» **Assignment**
Only the text belongs in the answer: every line of the records below, transcribed exactly.

(Stored items)

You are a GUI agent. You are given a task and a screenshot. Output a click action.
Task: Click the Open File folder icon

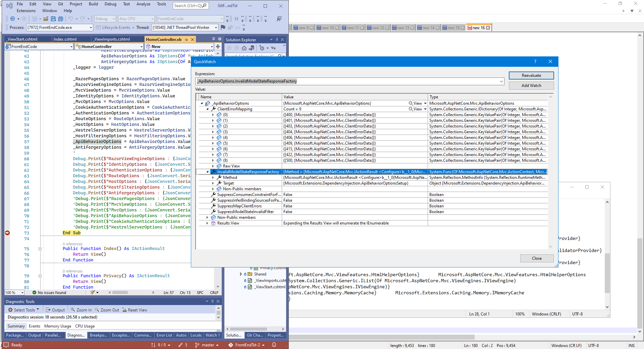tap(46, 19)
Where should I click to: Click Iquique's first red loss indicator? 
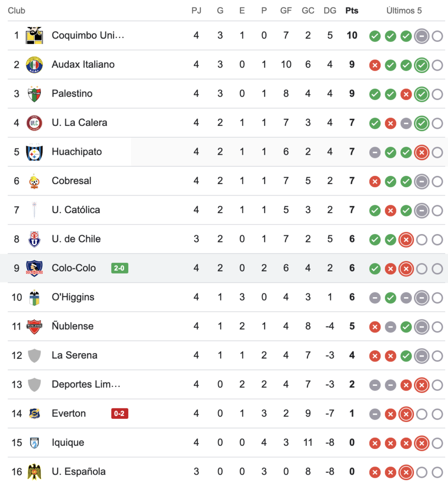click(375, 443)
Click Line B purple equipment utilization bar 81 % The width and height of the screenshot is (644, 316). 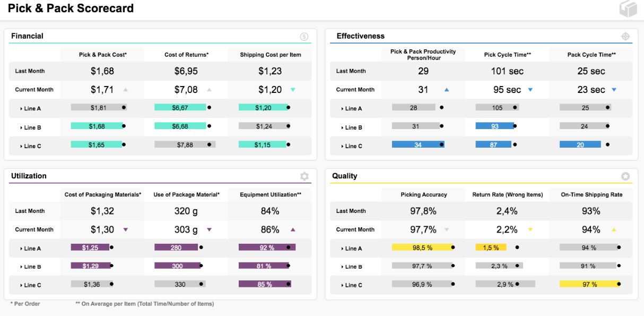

» **Solution to the problem**
You are a GUI agent. You are given a task and a screenshot. Output a click action.
Task: Click the Open File folder icon

tap(46, 19)
Where should I click to: Click Iquique's first red loss indicator? 
click(375, 443)
Click Line B purple equipment utilization bar 81 % The width and height of the screenshot is (644, 316). 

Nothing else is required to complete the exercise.